Cela ne fût pas fait, expressément, de jure et de facto ; sinon, dès 2016, il aurait démissionné pour remettre les compteurs à zéro et passer de la Constitution de la 3ème République à une nouvelle inaugurant la quatrième République. Les cinq sages qu’il a consultés, lui ont fait savoir que leur institution ne reconnaissait pas les paroles faites de vœu pieu d’un homme sincère, mais dire le droit et rien que le droit est leur cahier de charges. C’est cela qui entérine le fait que la réduction du mandat présidentiel de 7 à 5 ans soit hors de portée de la révision et non que le mandat en cours des 7 ans soit exclu du décompte des mandats pratiqués et vécus comme celui en cours et celui qui l’a précédé. Cette entourloupe d’esprit a failli marcher. Mais ne pas avoir consulté d’abord les sept sages pour en avoir le cœur net, au lieu de commencer à porter en triomphe la candidature troisième pour un troisième mandat, n’a fait qu’annihiler les efforts et les cris d’orfèvre entendus ci et là, pour “éterniser” Macky Sall au pouvoir, ou du moins jusqu’à l’horizon 2035.

Le projet pastefien n’est donc que le puzzle reconstitué des plans machiavéliques de forces occultes tapies dans l’ombre

Ce projet aurait pu marcher s’il n’y avait pas eu l’affaire Sonko-Adji Sarr et l’affaire Sonko-Mame Mbaye Niang. Deux dossiers judiciaires qui ont fini de jeter le discrédit sur un homme, potentiel adversaire, sérieux et dangereux pour le bloc hégémonique constitué d’alliés et partisans du régime en place. Leur projet pouvait être adopté si l’esprit partisan trop prononcé et le goût pour les lambris dorés du pouvoir n’avaient pas creusé des tombes pour beaucoup qui craignent aujourd’hui d’y être tout bonnement enterrés.

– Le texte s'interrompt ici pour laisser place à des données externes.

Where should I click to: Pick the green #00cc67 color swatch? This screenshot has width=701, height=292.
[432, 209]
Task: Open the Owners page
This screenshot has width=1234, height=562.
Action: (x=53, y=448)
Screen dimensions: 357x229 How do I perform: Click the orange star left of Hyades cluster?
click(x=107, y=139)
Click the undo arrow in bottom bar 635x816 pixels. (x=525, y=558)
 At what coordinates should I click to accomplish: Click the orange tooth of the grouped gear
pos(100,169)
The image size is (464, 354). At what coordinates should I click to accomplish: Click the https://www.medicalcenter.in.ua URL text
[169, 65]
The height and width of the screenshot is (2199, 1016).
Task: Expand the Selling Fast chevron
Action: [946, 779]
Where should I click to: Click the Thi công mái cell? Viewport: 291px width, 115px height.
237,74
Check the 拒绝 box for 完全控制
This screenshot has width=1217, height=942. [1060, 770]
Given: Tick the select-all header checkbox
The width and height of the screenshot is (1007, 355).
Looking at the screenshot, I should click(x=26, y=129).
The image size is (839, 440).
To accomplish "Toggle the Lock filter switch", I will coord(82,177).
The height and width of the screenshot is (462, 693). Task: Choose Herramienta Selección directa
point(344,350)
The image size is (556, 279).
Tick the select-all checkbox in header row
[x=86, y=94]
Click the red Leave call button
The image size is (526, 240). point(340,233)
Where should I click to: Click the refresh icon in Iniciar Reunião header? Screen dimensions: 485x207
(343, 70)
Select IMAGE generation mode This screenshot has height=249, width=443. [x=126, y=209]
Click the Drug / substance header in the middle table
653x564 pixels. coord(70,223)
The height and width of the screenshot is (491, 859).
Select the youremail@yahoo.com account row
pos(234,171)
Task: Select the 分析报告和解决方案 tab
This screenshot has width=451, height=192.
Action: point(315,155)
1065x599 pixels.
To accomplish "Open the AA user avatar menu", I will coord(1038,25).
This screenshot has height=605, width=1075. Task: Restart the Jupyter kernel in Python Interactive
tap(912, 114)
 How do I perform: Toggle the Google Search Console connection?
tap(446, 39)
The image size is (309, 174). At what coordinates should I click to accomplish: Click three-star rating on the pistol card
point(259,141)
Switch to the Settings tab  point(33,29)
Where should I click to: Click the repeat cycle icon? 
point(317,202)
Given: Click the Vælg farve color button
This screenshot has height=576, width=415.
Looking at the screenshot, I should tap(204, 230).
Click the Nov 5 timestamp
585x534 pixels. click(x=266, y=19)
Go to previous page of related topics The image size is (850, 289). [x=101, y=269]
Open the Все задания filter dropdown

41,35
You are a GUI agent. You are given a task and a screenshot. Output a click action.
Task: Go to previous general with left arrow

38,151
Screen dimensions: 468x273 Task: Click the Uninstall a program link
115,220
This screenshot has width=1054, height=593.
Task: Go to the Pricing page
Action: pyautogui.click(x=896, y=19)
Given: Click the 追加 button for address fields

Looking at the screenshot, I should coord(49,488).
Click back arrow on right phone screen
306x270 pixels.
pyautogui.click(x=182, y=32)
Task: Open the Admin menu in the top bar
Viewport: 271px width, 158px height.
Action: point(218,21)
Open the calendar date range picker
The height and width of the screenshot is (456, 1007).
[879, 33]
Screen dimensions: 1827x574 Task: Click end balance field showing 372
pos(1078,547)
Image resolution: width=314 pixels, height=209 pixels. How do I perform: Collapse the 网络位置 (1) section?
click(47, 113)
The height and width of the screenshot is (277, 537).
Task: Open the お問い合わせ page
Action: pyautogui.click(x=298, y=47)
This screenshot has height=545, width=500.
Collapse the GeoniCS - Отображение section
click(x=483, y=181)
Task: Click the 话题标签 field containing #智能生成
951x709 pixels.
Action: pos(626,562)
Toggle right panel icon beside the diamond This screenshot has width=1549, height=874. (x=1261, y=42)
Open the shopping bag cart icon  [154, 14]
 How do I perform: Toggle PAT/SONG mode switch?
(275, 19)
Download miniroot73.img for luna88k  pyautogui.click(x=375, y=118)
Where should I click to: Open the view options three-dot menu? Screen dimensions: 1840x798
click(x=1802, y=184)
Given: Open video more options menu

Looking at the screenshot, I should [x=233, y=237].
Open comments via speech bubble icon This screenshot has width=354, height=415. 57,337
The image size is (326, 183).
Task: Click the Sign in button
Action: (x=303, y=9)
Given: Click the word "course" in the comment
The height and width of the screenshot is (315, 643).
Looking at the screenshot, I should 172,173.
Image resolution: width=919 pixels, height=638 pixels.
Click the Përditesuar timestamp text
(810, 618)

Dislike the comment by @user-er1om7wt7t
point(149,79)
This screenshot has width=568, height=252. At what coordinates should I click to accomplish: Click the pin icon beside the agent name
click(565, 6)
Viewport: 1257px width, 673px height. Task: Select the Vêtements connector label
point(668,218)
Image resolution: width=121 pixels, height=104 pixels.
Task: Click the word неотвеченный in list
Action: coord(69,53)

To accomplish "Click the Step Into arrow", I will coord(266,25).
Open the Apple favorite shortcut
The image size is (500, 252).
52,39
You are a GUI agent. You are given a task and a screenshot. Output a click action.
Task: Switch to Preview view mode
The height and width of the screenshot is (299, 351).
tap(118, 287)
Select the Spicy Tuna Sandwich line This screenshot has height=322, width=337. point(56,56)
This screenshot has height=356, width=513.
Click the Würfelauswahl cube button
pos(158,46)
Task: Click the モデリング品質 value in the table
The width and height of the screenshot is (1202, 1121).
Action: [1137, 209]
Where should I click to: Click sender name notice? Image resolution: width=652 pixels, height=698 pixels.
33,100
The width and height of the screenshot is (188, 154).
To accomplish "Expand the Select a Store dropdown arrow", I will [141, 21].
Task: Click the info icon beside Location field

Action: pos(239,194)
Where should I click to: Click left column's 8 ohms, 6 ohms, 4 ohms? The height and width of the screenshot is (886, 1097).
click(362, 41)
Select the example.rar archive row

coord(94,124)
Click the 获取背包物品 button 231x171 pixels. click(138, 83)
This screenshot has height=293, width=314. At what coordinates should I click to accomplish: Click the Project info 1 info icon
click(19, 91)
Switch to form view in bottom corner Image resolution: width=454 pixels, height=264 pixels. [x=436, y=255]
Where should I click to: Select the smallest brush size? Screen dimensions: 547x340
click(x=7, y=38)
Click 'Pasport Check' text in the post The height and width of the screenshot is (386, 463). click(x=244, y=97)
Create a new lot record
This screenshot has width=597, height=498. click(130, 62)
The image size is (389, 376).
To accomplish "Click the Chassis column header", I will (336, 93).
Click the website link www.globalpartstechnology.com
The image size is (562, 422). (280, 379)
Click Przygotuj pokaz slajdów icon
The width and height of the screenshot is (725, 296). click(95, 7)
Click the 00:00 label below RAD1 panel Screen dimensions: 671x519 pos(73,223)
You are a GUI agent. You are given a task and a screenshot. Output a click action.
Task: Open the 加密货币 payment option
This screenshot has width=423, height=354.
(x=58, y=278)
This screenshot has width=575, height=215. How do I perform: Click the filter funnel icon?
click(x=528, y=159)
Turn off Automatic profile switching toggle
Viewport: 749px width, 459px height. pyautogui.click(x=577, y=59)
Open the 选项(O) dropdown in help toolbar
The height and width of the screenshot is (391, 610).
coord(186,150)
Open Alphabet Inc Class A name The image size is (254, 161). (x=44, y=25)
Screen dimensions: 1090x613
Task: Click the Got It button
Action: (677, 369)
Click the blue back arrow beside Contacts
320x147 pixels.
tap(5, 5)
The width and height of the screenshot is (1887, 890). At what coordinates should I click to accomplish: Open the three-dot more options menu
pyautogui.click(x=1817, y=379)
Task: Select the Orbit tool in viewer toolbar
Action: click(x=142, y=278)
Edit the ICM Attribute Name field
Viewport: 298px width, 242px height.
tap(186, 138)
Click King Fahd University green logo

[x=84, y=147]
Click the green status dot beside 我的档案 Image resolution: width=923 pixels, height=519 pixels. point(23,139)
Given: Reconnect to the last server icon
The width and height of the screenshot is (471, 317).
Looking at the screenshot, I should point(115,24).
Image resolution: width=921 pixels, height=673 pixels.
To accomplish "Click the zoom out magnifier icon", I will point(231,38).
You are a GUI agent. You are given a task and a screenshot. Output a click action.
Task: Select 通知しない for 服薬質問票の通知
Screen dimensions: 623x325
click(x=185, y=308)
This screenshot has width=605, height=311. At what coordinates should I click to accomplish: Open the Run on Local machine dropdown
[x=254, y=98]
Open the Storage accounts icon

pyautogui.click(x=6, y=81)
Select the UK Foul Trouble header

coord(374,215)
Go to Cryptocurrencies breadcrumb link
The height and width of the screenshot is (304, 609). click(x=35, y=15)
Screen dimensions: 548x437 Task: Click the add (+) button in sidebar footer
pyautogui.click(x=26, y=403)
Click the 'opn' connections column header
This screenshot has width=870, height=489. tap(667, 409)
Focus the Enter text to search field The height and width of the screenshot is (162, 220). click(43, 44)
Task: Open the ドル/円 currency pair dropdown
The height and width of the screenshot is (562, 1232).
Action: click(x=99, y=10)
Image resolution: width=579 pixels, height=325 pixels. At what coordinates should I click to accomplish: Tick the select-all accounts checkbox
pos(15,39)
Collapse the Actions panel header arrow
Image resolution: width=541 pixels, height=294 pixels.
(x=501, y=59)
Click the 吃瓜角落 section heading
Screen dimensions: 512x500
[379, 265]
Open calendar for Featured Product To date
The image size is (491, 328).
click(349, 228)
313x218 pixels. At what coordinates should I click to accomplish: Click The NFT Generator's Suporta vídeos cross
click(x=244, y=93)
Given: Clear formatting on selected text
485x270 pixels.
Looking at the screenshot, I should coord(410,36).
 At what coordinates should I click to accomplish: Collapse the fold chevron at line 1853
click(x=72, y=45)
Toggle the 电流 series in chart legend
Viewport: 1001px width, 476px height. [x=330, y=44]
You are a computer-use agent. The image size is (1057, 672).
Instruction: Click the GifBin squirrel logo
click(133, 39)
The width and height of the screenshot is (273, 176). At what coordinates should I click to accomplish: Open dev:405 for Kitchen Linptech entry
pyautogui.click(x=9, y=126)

Le projet pastefien n’est donc que le puzzle reconstitué des plans machiavéliques de forces occultes tapies dans l’ombre et œuvrant pour l’embrigadement des populations sénégalaises délaissées et rendues orphelines de conseils de prud’hommes, d’avocats, journalistes et pontes fonctionnaires du régime.

Non seulement, mais surtout militant à l’international pour la mise sous coupe réglée et l’accaparement dantesque des ressources naturelles et énergétiques du pays. Funeste équation fort heureusement très tôt dénoncée par des preux et valeureux patriotes, encore conscients de tout ce que le peuple doit à son génie ancestral dans tous les domaines de la science, de la religion et de la culture. En somme, notre histoire nationale où la vulgate raciste n’a pas sa place face au patriotisme économique, la préférence nationale, l’esprit nationaliste et l’engouement panafricain. Un Sénégal de tous par tous avec tous pour tous est bien possible à la condition de considérer que : «Sunu rew moko yoor, du kénen» (c’est le pays qui a la grâce, pas un autre). C’est le peuple souverain et légitime mandant qui est à féliciter, mais aussi, toutes les collectivités qui doivent déposer les armes et revenir en arrière, s’asseoir autour de la table de discussion.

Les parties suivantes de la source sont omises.